Your objective: Locate and copy each line in the data that contains the word "will".

====== Task input ======

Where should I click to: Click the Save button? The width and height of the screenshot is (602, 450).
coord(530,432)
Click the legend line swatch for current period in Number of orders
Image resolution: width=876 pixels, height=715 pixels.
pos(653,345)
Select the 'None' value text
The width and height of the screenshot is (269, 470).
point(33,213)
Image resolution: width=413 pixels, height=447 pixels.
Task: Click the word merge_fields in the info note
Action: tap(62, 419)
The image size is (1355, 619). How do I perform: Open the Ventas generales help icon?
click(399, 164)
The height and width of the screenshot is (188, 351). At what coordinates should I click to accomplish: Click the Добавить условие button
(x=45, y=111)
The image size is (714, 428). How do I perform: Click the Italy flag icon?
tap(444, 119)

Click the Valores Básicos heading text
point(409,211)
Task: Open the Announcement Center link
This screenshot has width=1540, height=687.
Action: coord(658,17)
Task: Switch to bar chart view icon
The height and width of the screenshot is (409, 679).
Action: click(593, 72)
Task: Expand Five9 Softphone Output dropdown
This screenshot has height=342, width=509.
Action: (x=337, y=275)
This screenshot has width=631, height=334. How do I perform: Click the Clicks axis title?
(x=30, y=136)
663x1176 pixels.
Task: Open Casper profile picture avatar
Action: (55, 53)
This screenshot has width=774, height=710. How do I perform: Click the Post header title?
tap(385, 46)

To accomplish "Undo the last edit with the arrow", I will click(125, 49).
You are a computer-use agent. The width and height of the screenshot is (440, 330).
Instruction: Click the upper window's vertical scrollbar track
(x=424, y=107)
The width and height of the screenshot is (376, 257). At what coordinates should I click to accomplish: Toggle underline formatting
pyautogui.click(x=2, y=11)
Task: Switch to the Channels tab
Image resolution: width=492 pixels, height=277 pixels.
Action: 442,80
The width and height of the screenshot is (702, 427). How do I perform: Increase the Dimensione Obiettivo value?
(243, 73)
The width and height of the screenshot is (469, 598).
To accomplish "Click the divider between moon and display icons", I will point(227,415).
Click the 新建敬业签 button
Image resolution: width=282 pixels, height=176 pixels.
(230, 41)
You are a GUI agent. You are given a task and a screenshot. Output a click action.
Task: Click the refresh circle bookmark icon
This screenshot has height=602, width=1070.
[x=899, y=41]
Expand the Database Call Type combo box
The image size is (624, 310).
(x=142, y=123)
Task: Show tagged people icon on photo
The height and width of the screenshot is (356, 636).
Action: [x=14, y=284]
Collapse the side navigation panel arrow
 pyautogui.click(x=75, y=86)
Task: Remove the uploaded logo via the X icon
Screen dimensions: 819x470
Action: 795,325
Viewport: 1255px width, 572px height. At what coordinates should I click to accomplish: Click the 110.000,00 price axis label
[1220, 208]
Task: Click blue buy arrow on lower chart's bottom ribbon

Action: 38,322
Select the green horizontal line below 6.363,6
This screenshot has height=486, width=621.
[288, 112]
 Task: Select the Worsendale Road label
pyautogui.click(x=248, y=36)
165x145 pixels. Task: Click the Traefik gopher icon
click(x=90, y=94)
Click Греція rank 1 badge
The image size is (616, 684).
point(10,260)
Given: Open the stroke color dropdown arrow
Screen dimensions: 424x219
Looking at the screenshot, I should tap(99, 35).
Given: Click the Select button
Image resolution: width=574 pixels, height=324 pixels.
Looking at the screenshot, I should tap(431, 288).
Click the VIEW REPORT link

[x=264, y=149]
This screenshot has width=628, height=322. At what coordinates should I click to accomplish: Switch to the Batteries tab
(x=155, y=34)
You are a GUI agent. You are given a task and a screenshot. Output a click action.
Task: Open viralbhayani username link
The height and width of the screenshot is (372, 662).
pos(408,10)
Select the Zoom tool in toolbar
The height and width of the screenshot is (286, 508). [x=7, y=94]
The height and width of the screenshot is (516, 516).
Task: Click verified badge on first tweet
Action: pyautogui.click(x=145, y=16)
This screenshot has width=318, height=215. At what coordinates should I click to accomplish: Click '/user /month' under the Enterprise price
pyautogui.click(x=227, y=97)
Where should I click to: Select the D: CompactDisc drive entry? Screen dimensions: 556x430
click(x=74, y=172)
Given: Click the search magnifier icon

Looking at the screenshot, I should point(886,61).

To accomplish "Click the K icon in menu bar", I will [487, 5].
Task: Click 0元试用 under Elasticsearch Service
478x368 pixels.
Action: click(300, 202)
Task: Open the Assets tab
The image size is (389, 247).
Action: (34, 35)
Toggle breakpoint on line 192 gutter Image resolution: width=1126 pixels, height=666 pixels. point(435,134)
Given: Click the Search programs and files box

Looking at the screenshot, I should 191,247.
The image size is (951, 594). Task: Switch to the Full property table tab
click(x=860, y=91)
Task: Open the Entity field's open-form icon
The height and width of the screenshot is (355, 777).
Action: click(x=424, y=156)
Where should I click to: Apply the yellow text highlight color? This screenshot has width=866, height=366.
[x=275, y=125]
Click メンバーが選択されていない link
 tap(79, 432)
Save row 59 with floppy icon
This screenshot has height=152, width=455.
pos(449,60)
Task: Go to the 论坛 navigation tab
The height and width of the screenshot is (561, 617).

======

Task result:
To accomplish "Undo the last edit with the arrow", I will click(125, 49).
To accomplish "Click the divider between moon and display icons", I will point(227,415).
To accomplish "Click the K icon in menu bar", I will [487, 5].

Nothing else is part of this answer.